In order to do a pairwise comparison, reference sites were chosen within the same counties as each landfill by selecting the hotspot with the most similar number of total checklists submitted. Reference sites had to include at least 100 checklists and meet the additional criteria for public access and data across seasons. We excluded large hotspots that were amalgamations comprised of many smaller sites. For example, South Padre Island consists of 22 specific hotspots and one broad hotspot (“South Padre Island (LTC 034)”) that represents the entire island. In this case, “South Padre Island (LTC 034)” would be excluded. Because eBird hotspot boundaries, and how much area of each site is accessible to observers, are not clearly defined, we did not include any criteria relating to habitat types in the selection of reference sites. However, the sites were comprised of nature trails, forests, reservations, and nature preserves and thus contained a variety of “natural” habitat types for each region (S1 Table). Additionally, we use the 2016 National Land Cover Database to present bird-relevant land cover classes within a four-kilometer radius from the center of each landfill and reference site (S2 Table). To compare landfill bird communities to the surrounding species pool, we also downloaded county-level data on the seasonal encounter frequency of species. Above the checklist level, the smallest spatial scale at which eBird data is aggregated is that of county-level. We chose to analyze at the county level rather than at the state level (the next finest scale in US eBird data), because states often comprise multiple ecoregions. While a given species may be common in one part of a state, it may have never been reported in another, so the county-level species pool is a more representative sample of possible species at a given landfill than the state-level. Analyses included all data up to December 2019. Before analysis the data was cleaned to remove hybrid or non-species level taxa.
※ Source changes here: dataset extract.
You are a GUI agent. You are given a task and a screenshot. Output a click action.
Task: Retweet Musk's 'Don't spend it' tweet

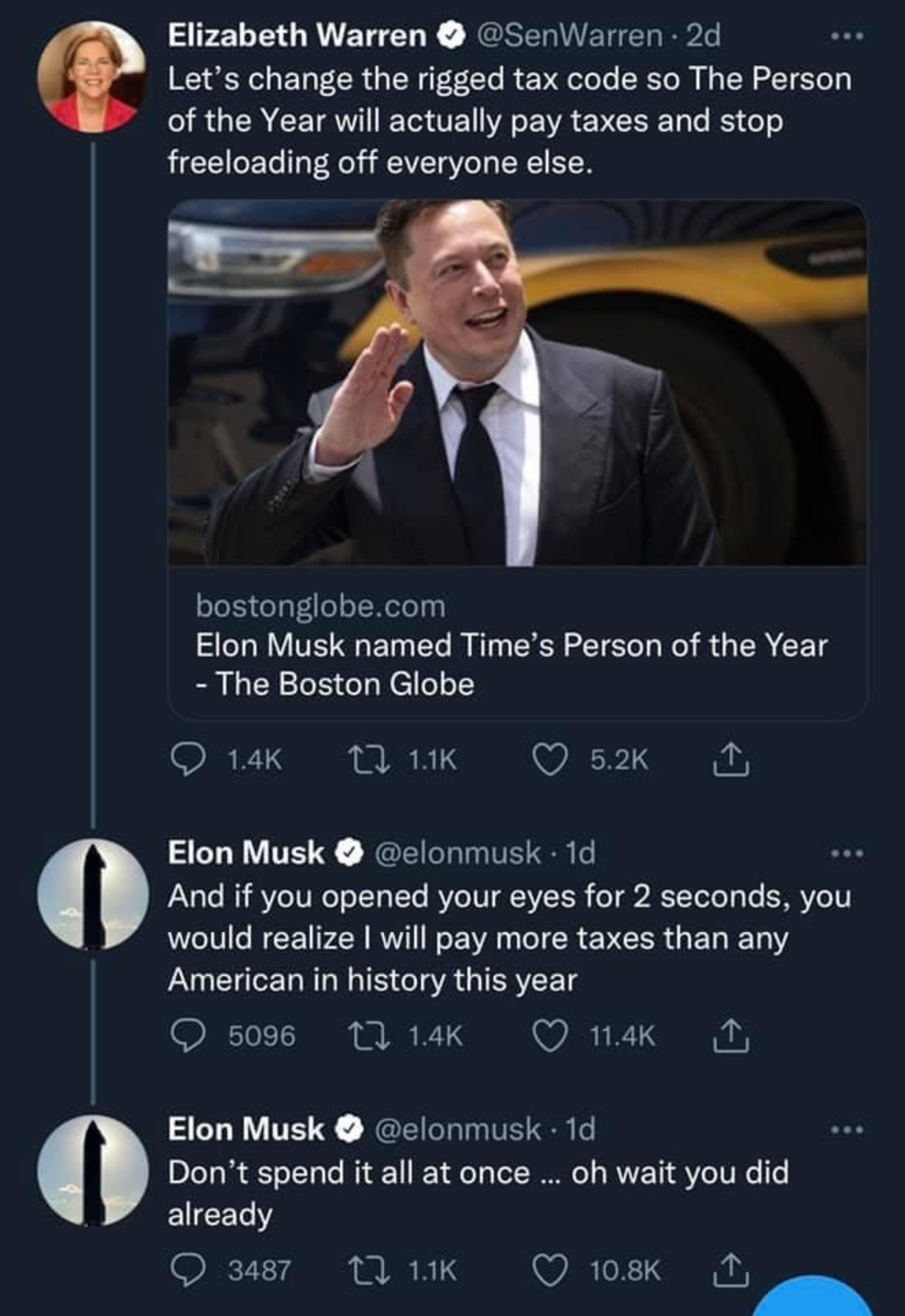tap(368, 1270)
We assigned dietary trait data to each species using EltonTraits, a database that contains species-level attributes of 9993 extant bird species [33]. Each species was assigned to one of five diet classes: “Omnivore,” “VertFishScav,” “Invertebrate,” “PlantSeed,” and “FruiNect.” “VertFishScav” species are those that feed on vertebrates, fish, and carrion [28]. Omnivore species are defined as those that consume food from multiple categories, with no category making up 50% or more of their diet [33]. Populations that were recently split into separate species were assigned the diet class of their previous species name. For example, the Sage Sparrow, Amphispiza belli, was recently separated into two distinct species, the Sagebrush Sparrow, Artemisiospiza nevadensis, and the Bell’s Sparrow, Artemisiospiza belli, and as a result, both species were assigned the diet class given to the Sage Sparrow in EltonTraits.

We first conducted our analyses using the full list of species recorded at each site, and secondly with a restricted list of the most commonly encountered species, which we defined as species with an encounter frequency greater than 5%. The first analysis ensures that migratory and rare or hard-to-detect species are represented in the dataset, whereas the second ensures exclusion of species recorded by chance (e.g., flyovers) that are not ‘using’ the site. We present results using the first method (i.e., all species included), and only discuss the second (common species only) when patterns differed between the two.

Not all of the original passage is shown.